Vegetarian eating made even easier with Fresh Start Choice

Vegetarians, rejoice! Veggie foodies can achieve their goals the delicious way with Fresh Start Choice, which features a vegetarian menu and plenty of plant-rich options. Our dietitian Lily ‘Lentil’ breaks down how Fresh Start meals can help you to eat more plants and meet your health goals too.

A healthy lifestyle is all about building habits that become part of your everyday routine. But realistically, it can time to develop and keep consistent healthier habits. One habit we can all focus on is eating more plants!

By emphasising what we can ‘add’ into our meals instead of what to ‘remove’ it’s easier to form a habit without feeling deprived. Changing our thinking to this approach can be an effective way to meet your weight or health goals.

Whether your vegetarian, or looking to include more plant-rich foods, Fresh Start Choice has 20 delicious recipes to choose from each week and 5 of these recipes are vegetarian to help you to reach your goals without compromising on deliciousness!

Why plants?

We have some of the best science on the benefit of plant foods to our physical and mental health.

Plant foods like vegetables, fruit, legumes, whole grains, nuts and seeds are low in saturated fat, contain healthy fats and are an excellent source of fibre. They give our bodies vitamins, minerals, antioxidants and phytochemicals, which protect our health and strengthen our immune system (1).

Plant-rich versus vegetarian

We’re all different and it would be unrealistic to expect we’d all follow the same diet! We also have our own preferences and cultural norms around the food we eat. To eat more plant foods, you don’t necessarily need to become vegetarian.
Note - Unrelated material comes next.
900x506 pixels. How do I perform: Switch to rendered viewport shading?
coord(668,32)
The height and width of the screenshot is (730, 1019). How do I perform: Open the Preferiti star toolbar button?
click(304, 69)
For many of us, just making an effort to eat more plant foods can benefit our health and support our weight loss goals.

Consider taking small steps towards getting more plants on your plate. This could be as simple as adding a vegetarian meal into your week, trying vegetables like tomato or mushrooms at breakfast or having raw veggie sticks and hummus as a snack.

What about nutrients?

No one food can give us all the nutrition we need. If you’re following a vegetarian diet, the key is to plan meals that contain a wide variety of whole foods to get all the nutrients you need.

A carefully planned vegetarian diet can deliver the nutrients you need for optimal health including protein, omega-3 fatty acids, iron, zinc, calcium and vitamin D (1).

Our team of chefs and nutrition experts work hard to ensure each week of Fresh Start is varied and brimming with vegetables, protein, healthy fats and whole grains whilst monitoring calories, saturated fat and sodium.

Can you feel satisfied eating vegetarian meals?

The key elements of food that make us feel full and satiated are dietary fibre, protein and fats.

Dietary fibre is found in plant foods like vegetables, fruit and whole grains and is a part of the plant that our digestive system can’t fully break down to absorb. Fibre plays an important role in our digestive health as well as helping to lower blood cholesterol and helping to control blood sugar levels which reduces our risk of diseases later in life (2).

When it comes to protein, all Fresh Start vegetarian meals contain at least 15g plant-based protein per serve which is sourced from a wide variety of plants including tofu, edamame, falafel, chickpeas, lentils, beans, nuts and seeds. Meals also contain healthy fats from ingredients like nuts and seeds, avocados, olives and their oils.

References

  1. Craig WJ, Mangels AR; American Dietetic Association. Position of the American Dietetic Association: vegetarian diets. J Am Diet Assoc. 2009 Jul;109(7):1266-82.
  2. Reynolds A, Mann J, Cummings J et al. Carbohydrate quality and human health: a series of systematic reviews and meta-analyses. Lancet. 2019 Feb 2;393(10170):434-445.